So, I know I'll be doing a u-sub and a partial fraction decomposition.

I'll let
$$ u = e^x $$

Making my equation $$ \int \frac{u}{(u - 1)(u + 2)} $$

Then I do my partial fraction decomposition.

$$ u = A(u + 2) + B(u - 1) $$

Let u = -2, $$ B(-2 - 1) = -2$$ therefore $$B = \frac{2}{3} $$

Let u = 1, $$ A(1 + 2) = 1$$ therefore $$ A = \frac{1}{3} $$

This leaves me with

$$ \int \frac{u}{3(u - 1)} + \frac{2u}{3(u + 2)} $$

Where do I go from here? Do I plug $e^x$ back in for u and cancel out like terms? If I do that, won't I have to worry about the bottom of the fraction possibly being 0?

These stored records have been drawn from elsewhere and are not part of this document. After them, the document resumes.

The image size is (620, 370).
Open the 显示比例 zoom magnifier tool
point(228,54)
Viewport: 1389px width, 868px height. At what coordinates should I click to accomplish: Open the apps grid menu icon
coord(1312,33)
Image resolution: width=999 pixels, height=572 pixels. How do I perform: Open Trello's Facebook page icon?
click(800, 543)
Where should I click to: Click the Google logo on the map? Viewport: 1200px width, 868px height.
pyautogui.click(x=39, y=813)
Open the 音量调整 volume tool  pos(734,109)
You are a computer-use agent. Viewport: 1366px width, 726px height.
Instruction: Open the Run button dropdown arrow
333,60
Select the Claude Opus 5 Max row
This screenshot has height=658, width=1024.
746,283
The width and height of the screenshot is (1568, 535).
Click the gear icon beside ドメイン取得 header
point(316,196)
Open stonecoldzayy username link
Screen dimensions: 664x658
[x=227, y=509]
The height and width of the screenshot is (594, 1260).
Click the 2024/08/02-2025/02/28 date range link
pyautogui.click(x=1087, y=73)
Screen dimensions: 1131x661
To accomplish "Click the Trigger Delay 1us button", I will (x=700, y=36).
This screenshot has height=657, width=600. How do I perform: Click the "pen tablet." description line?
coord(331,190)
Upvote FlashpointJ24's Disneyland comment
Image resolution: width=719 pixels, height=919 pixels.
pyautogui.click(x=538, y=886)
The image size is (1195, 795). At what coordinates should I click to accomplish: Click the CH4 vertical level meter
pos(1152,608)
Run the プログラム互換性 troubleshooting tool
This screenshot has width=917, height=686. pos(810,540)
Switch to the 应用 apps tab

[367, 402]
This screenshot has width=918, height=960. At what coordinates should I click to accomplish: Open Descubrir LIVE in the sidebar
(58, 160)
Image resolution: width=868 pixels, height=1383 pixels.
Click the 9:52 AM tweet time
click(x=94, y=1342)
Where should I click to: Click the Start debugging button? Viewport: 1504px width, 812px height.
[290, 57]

Edit: Reworking without dropping the du.

Let $u = e^x$ and $du = e^x dx$

Giving me $$ \int \frac{du}{(u-1)(u+2)} $$

So, if I split these, I have

$$ \int \frac{du}{3(u-1)} + \int \frac{2du}{3(u+2)} $$

This gives me

$$ \int \frac{1}{3(u-1)} + \int \frac{2}{3(u+2)} $$

So for the first part, I'll let $w = u - 1$ and bring the $\frac{1}{3}$ out front

$$ \frac{1}{3} \int \frac{dw}{w} $$

This gives me

$$ \frac{1}{3} ln | w | $$

which ultimately gives me

$$ \frac{1}{3} ln | e^x - 1 | $$

Do the same for the other side, let $w = u + 2$ and bring the fraction out front

$$ \frac{2}{3} \int \frac{dw}{w} $$

which gives me

$$ \frac{2}{3} ln | e^x + 2 | $$

put them together and my final answer is

$$ \frac{1}{3} ln | e^x - 1 | - \frac{1}{3} ln | e^x + 2 | + c $$

Does that seem correct? - Revised & correct now :)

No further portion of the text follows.